Since I was a kid I’ve always liked to draw, though I wouldn’t consider myself a particularly talented artist. The science that I’ve done has always depended on imaging – from that very first time when I looked through the scanning electron microscope as an undergraduate, I was hooked on seeing the microscopic world. I can appreciate bands on gels and things like that, but I like to see the cells, and the questions that I’ve ended up asking over the years – like how do axons get from A to B, or how lineages arise – mean that I want to see the processes occurring. I like to see things in three or four dimensions, and the prettier they are the better it is somehow.
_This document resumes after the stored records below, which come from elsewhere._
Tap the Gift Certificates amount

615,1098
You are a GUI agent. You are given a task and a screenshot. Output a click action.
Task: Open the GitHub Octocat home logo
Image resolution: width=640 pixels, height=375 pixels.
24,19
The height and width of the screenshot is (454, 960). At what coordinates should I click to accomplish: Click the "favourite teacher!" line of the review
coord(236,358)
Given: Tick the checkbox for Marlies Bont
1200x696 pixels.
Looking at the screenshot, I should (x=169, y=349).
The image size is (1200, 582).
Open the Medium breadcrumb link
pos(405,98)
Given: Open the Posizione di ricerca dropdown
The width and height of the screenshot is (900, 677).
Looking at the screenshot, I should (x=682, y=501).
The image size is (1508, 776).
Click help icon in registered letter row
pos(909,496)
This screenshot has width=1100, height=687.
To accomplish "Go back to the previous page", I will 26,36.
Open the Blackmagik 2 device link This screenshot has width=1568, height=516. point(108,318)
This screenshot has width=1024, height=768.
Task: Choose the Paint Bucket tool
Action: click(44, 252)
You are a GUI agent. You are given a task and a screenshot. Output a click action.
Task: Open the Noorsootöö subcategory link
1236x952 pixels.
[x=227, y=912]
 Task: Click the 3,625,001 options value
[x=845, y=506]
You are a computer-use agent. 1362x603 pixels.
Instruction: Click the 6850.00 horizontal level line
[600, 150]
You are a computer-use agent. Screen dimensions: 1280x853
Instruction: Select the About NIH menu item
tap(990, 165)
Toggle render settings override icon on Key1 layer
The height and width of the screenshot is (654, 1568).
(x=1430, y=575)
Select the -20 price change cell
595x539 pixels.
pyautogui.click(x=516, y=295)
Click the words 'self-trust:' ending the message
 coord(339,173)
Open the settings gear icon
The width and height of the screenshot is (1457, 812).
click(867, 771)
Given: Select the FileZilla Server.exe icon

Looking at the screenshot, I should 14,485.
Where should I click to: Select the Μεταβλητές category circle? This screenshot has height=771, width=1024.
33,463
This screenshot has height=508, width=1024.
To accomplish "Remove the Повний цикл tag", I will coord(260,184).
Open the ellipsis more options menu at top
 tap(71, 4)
I particularly love it when a student or postdoc runs into the office saying ‘Bill, you’ve gotta see this!’, and takes me over to the microscope to show me what’s going on.
In my painting – which I turned to again about ten years ago as a serious hobby, in preparation for my retirement – I took some of my doodles, bits of retina and things like that, and started to colour them in with paints. I think I will continue to do biology-themed paintings for a while now.
From that very first time when I looked through the scanning electron microscope as an undergraduate, I was hooked on seeing the microscopic world
I hear you’re into ice hockey? It must be quite a niche pursuit in Cambridge?
In fact, there are quite a few people playing ice hockey in the UK: it’s a niche sport but it’s growing. I grew up as a Canadian, and was on skates when I was four or five – we used to flood our back yard to make an ice rink, and I would play ice hockey with my brothers. I was never a great player, like I’m not a great painter, but I liked it enough that I kept doing it. When I came here to Cambridge, I discovered there was a team – in fact, the oldest ice hockey rivalry in the world is between Oxford and Cambridge. So I quickly got involved, became the coach of the team, and also play in the recreational team, though there I’m more of a hazard than a help.
Is there anything that Development readers would be surprised to find out about you?
I am the youngest of four children – an older sister and two older brothers. So I was the baby of the family and have always been treated that way. I keep thinking that after all my years of experience as Head of Department, and in life more generally, I’m going to meet them one day and be able to hold my own. But no, they still treat me as a useless baby brother who doesn’t know anything and is not worth listening to. After all these years, it hasn’t changed!